» What is being asked
Below, find the line containing "Image resolution: width=978" and the line containing "The height and width of the screenshot is (377, 808)."; reproduce exactly those two and every line between them, omitting pictures.

Stored data entries:
====
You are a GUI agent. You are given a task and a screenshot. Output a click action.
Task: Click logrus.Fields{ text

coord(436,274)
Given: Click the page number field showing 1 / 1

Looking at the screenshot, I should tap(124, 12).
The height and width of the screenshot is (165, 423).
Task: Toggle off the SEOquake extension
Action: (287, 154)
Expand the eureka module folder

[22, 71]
====
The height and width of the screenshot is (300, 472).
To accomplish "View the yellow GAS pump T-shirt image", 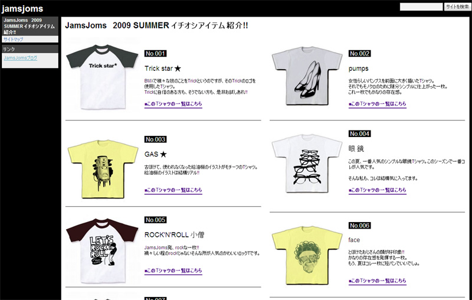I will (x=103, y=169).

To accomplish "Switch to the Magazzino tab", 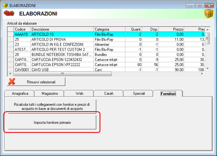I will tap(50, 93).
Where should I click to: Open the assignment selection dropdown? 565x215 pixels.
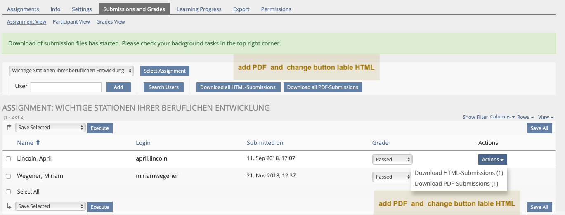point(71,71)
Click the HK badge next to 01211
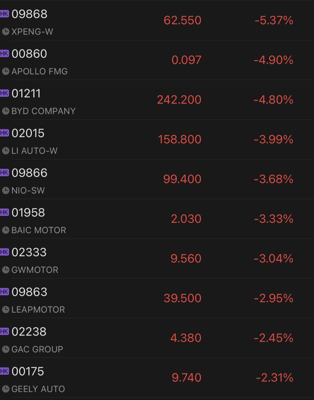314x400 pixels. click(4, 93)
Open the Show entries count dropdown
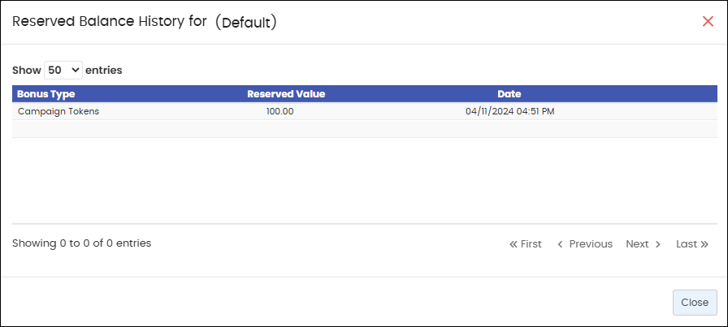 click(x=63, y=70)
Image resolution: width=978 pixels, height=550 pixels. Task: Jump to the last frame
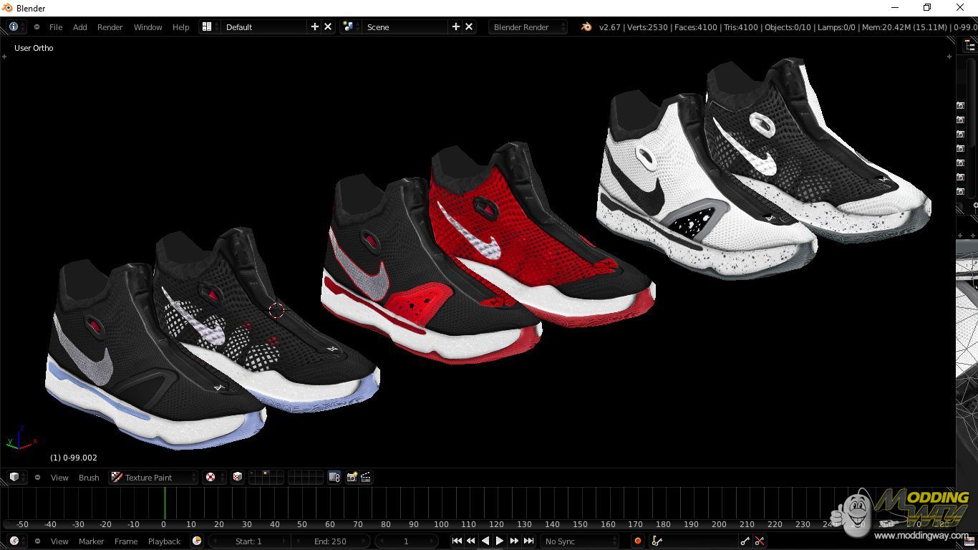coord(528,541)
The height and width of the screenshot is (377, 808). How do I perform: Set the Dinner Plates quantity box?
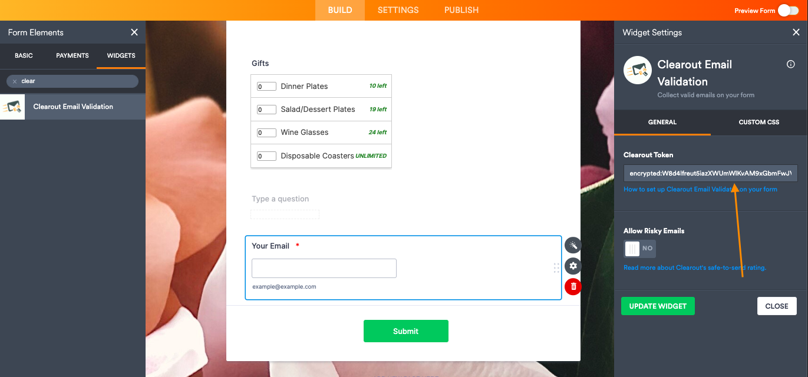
====
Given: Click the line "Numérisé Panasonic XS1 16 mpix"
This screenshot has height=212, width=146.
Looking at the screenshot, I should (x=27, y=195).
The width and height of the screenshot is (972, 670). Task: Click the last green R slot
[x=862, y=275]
====
» Response
Image resolution: width=978 pixels, height=550 pixels. Task: Jump to the last frame
coord(528,541)
The height and width of the screenshot is (377, 808). How do I perform: Set the Dinner Plates quantity box?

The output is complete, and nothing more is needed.